Generative AI

Generative AI

What are we working on?

Generative AI, or GenAI, is a rapidly evolving branch of artificial intelligence (AI) used for generating digital content, such as images, music, text, or code. This is done with the help of advanced machine learning techniques known as deep learning or neural networks. GenAI can produce output of different types, e.g., text, image, or sound. This is called multimodal AI, and it is an exciting capability of GenAI as it resembles human perception. The interplay of different data types enhances the AI’s understanding and creativity, leading to results that are not only accurate but also contextually rich.

The quality of the results depends on two factors: the training data and the prompts used to generate an answer. The training data sets the foundation, providing the raw material from which the AI learns patterns and constructs its understanding.

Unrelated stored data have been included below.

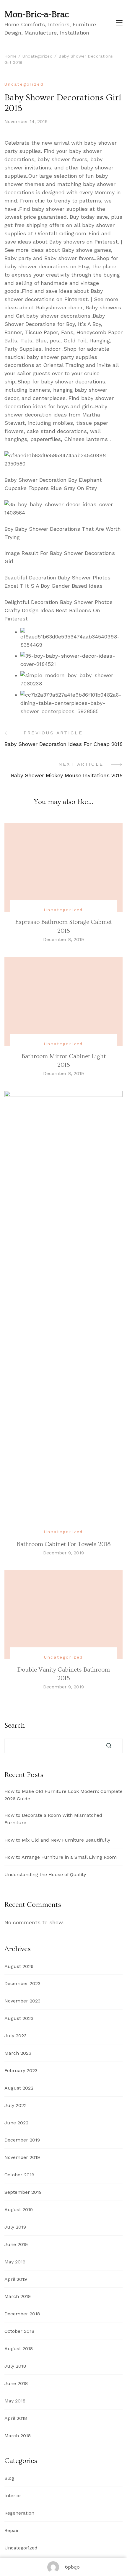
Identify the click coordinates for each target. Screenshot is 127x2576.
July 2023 (15, 2035)
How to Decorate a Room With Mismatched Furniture (53, 1818)
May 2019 (14, 2262)
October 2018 (19, 2331)
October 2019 (19, 2175)
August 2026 (18, 1966)
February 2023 (21, 2070)
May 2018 (14, 2401)
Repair (11, 2530)
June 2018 (16, 2383)
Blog (9, 2478)
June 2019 (16, 2244)
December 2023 (22, 1983)
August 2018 (18, 2348)
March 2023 (17, 2053)
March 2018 (17, 2435)
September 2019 (23, 2192)
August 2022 (18, 2088)
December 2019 (22, 2140)
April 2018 (15, 2418)
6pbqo (72, 2567)
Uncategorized (23, 84)
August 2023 (18, 2018)
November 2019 (22, 2157)
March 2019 (17, 2296)
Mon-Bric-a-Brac (36, 14)
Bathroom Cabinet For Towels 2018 (64, 1544)
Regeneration (19, 2513)
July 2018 (15, 2366)
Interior (12, 2495)
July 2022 (15, 2105)
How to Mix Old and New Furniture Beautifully (57, 1840)
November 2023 (22, 2001)
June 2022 (16, 2123)
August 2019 (18, 2209)
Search (14, 1725)
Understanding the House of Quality (45, 1874)
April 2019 (15, 2279)
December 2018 (22, 2314)
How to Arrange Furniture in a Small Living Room (60, 1857)
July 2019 (15, 2227)
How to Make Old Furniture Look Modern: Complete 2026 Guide (63, 1794)
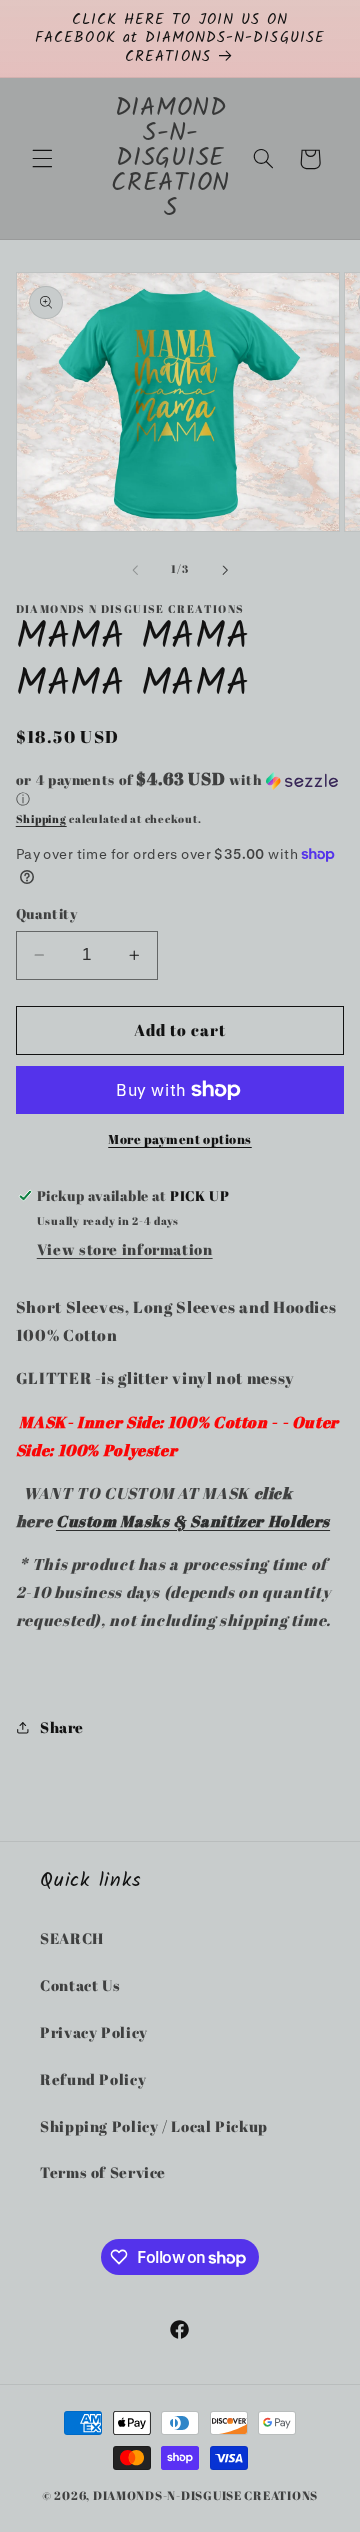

The more diverse and comprehensive the data, the better the AI’s ability to generate varied and accurate content. Prompts play an equally important role. Their main function is to guide the AI, shaping the direction and nature of the generated content. Prompts have become so important that companies are starting to hire prompt engineers and prompt engineering has established itself as a new discipline for designing and refining prompts to instruct or query LLMs to achieve a desired outcome effectively. This emerging discipline highlights the human-AI collaboration, where human creativity and expertise guide AI capabilities to produce remarkable results. The interaction perspective leads to the research stream of Conversational AI, or ConAI.

We leverage existing generative AI models to enhance and innovate in various domains such as healthcare, education, human resources, and marketing, harnessing their capabilities to improve efficiency and decision-making processes. By integrating GenAI technologies, we transform complex data into actionable insights and personalized content, enriching user experiences and operational workflows across different industries.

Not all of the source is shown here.